You can retrieve the Schema Registry URL in your test configuration by calling getSchemaRegistryUrl() or schemaRegistryUrl.

Testing with a Docker Kafka cluster from Java code

The Alpakka Kafka testkit contains helper classes to start Kafka via Testcontainers. Alternatively, you may use just Testcontainers, as it is designed to be used with JUnit and you can follow their documentation to start and stop Kafka. To start a single instance for many tests see Singleton containers.

The Testcontainers dependency must be added to your project explicitly.

Maven
<dependency>
  <groupId>org.testcontainers</groupId>
  <artifactId>kafka</artifactId>
  <version>1.14.3</version>
  <scope>test</scope>
</dependency>
sbt
libraryDependencies += "org.testcontainers" % "kafka" % "1.14.3" % Test
Gradle
dependencies {
  test group: 'org.testcontainers', name: 'kafka', version: '1.14.3'
}

The example below shows skeleton test classes for JUnit 4 and JUnit 5. The Kafka broker will start before the first test and be stopped after all test classes are finished.

Java JUnit 4
import akka.kafka.testkit.javadsl.TestcontainersKafkaJunit4Test;
import akka.testkit.javadsl.TestKit;
import org.junit.AfterClass;
import org.junit.Test;

public class AssignmentWithTestcontainersTest extends TestcontainersKafkaJunit4Test {

  private static final ActorSystem sys = ActorSystem.create("AssignmentTest");
  private static final Materializer mat = ActorMaterializer.create(sys);

  public AssignmentWithTestcontainersTest() {
    super(sys, mat);
  }

  @AfterClass
  public static void afterClass() {
    TestKit.shutdownActorSystem(sys);
  }
}
Java JUnit 5
import akka.kafka.testkit.javadsl.TestcontainersKafkaTest;
import akka.testkit.javadsl.TestKit;
import org.junit.jupiter.api.*;
import org.junit.jupiter.api.TestInstance.Lifecycle;
import org.junit.jupiter.api.extension.ExtendWith;

@TestInstance(Lifecycle.PER_CLASS)
class ProducerWithTestcontainersTest extends TestcontainersKafkaTest {

  private static final ActorSystem system = ActorSystem.create();
  private static final Materializer materializer = ActorMaterializer.create(system);

  ProducerWithTestcontainersTest() {
    super(system, materializer);
  }

  @AfterAll
  void shutdownActorSystem() {
    TestKit.shutdownActorSystem(system);
  }

}

Testing with a Docker Kafka cluster from Scala code

The Testcontainers dependency must be added to your project explicitly.

_WHAT YOU NEED TO DO:_ Reproduce the section of the Kafka testing guide starting with "Testing with a Docker Kafka cluster from Java" and going on through "see Singleton containers.", keeping every word and character unchanged.

_EXCERPTED RECORDS:_
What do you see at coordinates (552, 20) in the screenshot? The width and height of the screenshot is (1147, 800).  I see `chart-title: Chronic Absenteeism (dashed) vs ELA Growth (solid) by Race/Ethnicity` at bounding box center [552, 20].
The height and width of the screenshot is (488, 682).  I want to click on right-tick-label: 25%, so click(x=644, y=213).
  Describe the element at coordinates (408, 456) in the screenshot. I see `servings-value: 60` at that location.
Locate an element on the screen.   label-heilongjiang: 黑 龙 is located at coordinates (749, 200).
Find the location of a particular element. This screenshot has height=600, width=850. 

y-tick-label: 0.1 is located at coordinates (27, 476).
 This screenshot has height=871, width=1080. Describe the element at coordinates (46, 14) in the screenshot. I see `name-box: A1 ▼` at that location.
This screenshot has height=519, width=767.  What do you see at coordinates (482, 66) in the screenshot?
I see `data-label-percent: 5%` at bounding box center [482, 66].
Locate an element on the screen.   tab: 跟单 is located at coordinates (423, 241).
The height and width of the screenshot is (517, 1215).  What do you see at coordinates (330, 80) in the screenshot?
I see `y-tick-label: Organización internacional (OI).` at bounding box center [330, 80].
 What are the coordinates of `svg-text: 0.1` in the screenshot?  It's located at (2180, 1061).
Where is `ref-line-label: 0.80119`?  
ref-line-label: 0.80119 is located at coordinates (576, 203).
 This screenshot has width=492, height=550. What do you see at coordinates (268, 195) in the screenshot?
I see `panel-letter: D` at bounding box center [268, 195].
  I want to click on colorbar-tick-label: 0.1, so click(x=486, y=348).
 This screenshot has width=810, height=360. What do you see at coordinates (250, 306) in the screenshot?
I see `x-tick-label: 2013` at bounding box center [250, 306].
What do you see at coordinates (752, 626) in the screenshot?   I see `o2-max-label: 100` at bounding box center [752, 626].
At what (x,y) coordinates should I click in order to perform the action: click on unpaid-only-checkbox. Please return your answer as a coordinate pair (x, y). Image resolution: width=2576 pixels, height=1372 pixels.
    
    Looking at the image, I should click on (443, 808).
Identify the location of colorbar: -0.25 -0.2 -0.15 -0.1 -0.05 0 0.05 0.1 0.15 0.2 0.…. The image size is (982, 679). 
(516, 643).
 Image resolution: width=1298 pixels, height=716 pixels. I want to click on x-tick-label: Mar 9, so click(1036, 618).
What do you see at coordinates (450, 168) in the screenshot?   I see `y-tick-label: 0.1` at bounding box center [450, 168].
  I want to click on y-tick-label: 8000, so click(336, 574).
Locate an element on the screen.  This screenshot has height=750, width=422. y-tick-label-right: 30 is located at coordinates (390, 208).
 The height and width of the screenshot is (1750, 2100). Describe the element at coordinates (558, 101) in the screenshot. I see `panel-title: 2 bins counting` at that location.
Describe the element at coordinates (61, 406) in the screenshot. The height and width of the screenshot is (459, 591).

_OUTPUT OF THE TASK:_
Testing with a Docker Kafka cluster from Java code

The Alpakka Kafka testkit contains helper classes to start Kafka via Testcontainers. Alternatively, you may use just Testcontainers, as it is designed to be used with JUnit and you can follow their documentation to start and stop Kafka. To start a single instance for many tests see Singleton containers.